*** Opening Supplied text ***
Each place we went people embodied their place.  Lumsden was a disperse population seeking a commons; Helmsdale was the story of the Clearances reborn as cultural identity; Skye had a prehistoric lineage complete with dinosaur bones and sense of connectedness across islands of settlement; Inverness was about placemaking through artworks and events; and Huntly had accrued a connectedness to the world through a remarkable history of artists’ residence in this place.

While as a group of eight curators we traveled and talked among ourselves, when we arrived at each location, we were shown what those there wanted to show off, to be known by. Each stop was about that place’s particularities. Of course, that is what we do when we great a guest: we take them to the tourist places we otherwise never get to; we repeat the adages and defend where we are; we occupy our place to a heightened degree.  Then we had a discussion that the resident arts organization constructed on topics which, sequentially, were: collaboration + dialogue, community + place, travel + remoteness, the urban and rural, hospitality + visiting.

Helmsdale, Huntly, Inverness, Skye. Photos: Jessica Cogan

Clockwise from top left: Helmsdale, Huntly, Skye, and Inverness. Photos: Jessica Cogan

This brings me back to that term Social Practice, which I like, but which I hope in using it we do not forget about community. “Community” is different than the wider and less specific “social.” It is a term I embraced launching “Culture in Action”. Community is people, and the people we visited loved their places. They weren’t looking to get out or escape them. In these small places there was a sense of sharing that place with others, even if not in regular communication. We observed gatherings in which all generations took part, and were astounded, even if by our experience class was more consistently middle. I can look out my window in Chicago and know there are thousands of people in view. I don’t know any of them, though I suppose on some level we are a community. In these small places, there seemed a consciousness of who community was, even if in these rural locations they were not in sight. Maybe most significantly, for us as visitors privy to locals’ discourses, we sensed a commitment to community, the wish to identify as a group and share some common goals by which these places can evolve and live into the future. This meant that in each of our discussions, they asked large questions of their small places. This is a Social Practice, but community is at the heart.
*** Closing Supplied text ***
*** Opening Excerpted records ***
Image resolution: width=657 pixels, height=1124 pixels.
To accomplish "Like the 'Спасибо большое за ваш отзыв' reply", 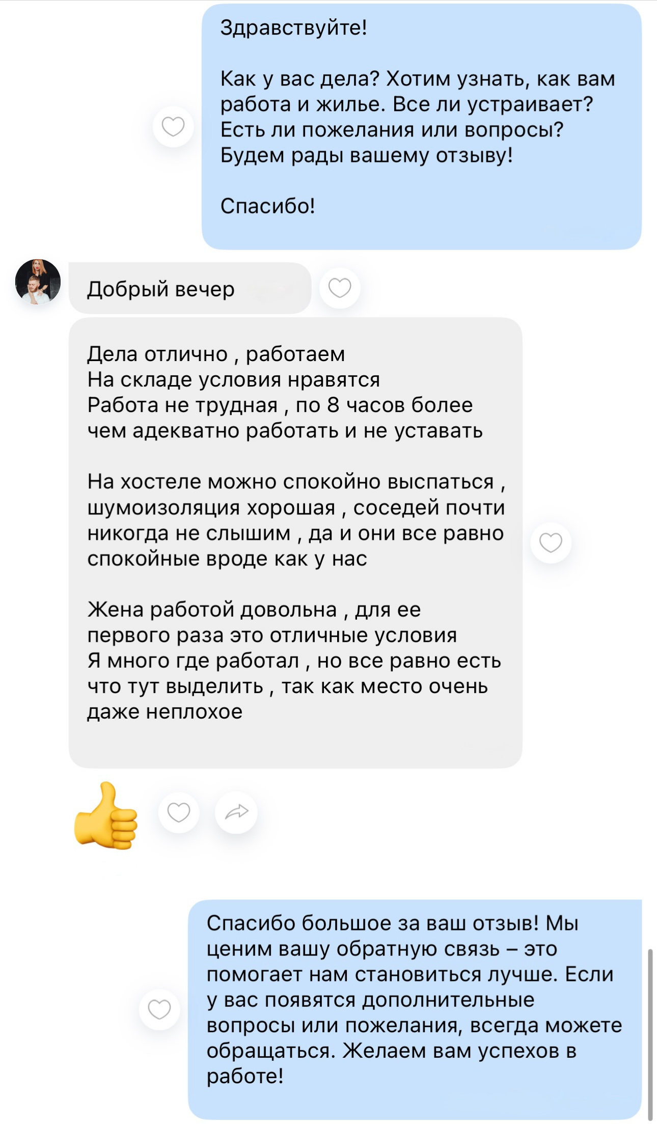I will tap(159, 1009).
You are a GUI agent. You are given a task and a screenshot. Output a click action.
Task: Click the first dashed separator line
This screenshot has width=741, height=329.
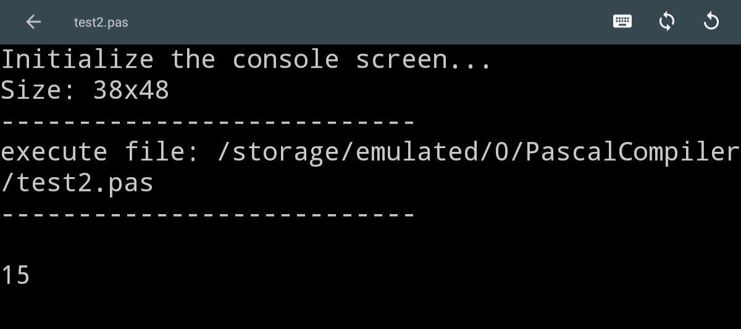[207, 122]
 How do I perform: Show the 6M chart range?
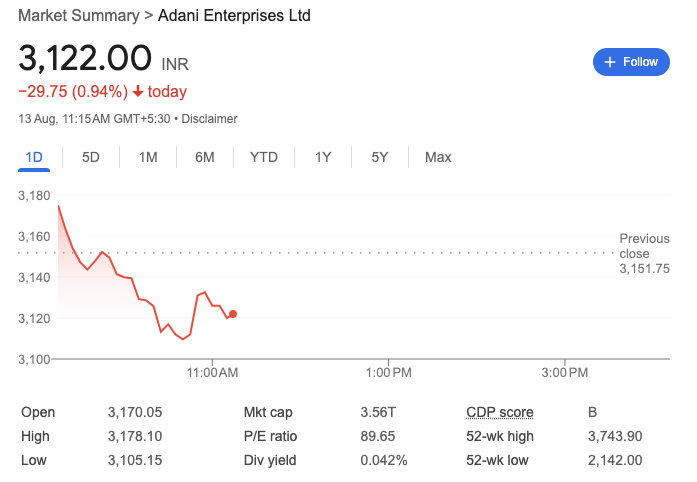[x=205, y=157]
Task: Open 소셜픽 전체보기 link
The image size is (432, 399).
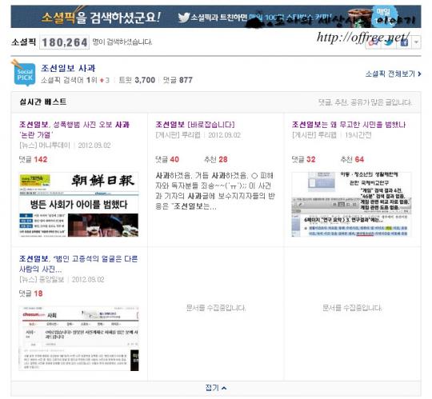Action: (393, 74)
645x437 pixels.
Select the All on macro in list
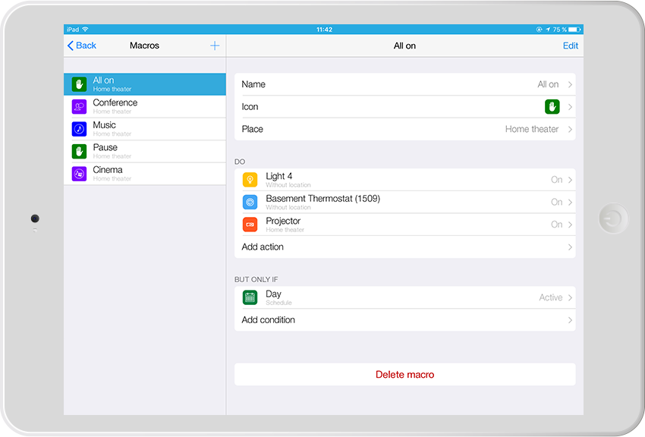pos(144,83)
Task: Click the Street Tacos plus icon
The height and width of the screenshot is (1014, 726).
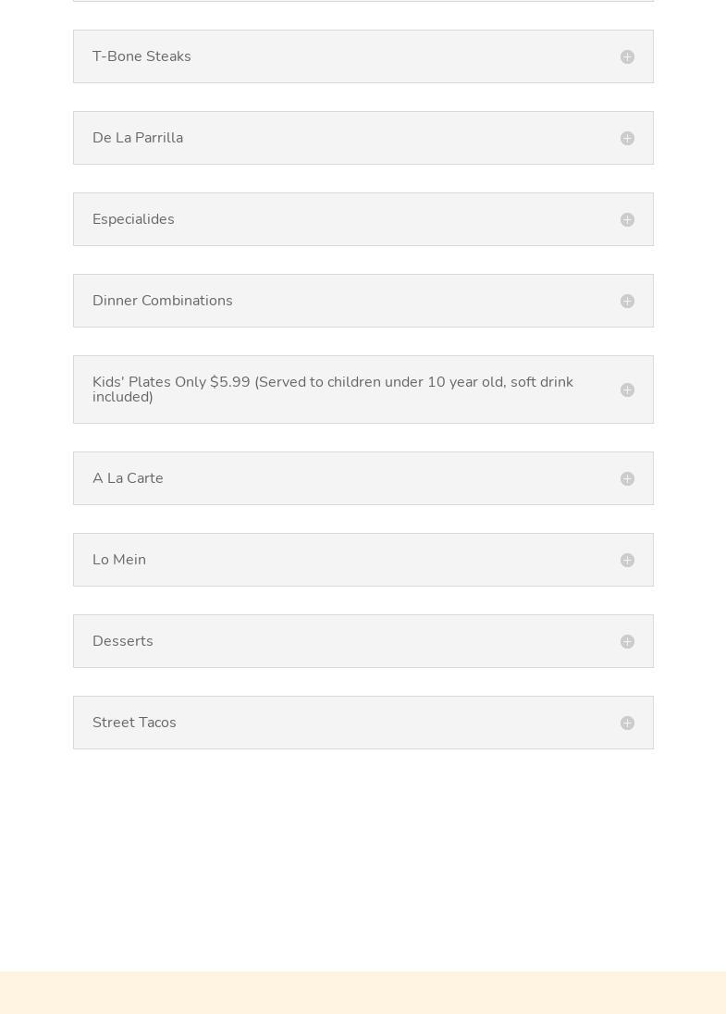Action: (627, 723)
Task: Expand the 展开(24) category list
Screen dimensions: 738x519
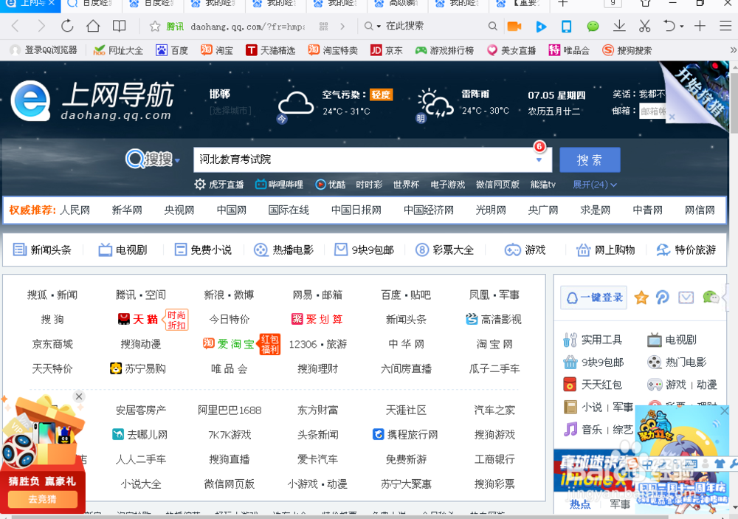Action: (x=594, y=185)
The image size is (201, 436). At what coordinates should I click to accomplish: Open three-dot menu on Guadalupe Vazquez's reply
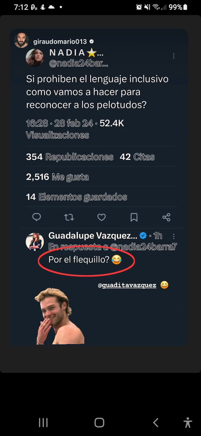click(x=174, y=236)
*** Closing Excerpted records ***
Prompt :: Carry the reflection on community and Social Practice forward from its last sentence.

Answer for this exercise ::
So I won’t advocate for a different term. Social Practice suits me just fine, and I think it can serve us in this field well. I’d just add a caveat: remember non-spectacular places along with the big cities, practioner-artists everywhere as well as the social stars, and the purpose of it all in individual lives as well as art history.

Street Farmer's Market

61st Street Farmer’s Market

 

One more note in closing this social practice blog series for badatsports: community just started anew here in Chicago with the season’s reopening of the 61st Street Farmers Market. It was born out of art as an open practice—Dan Peterman’s Experimental Station  that keeps evolving as a community of artists and citizens at an uncommon intersection. It has a lot to say to places in the Scottish Highlands…and elsewhere…and they to it. Together they are a big community.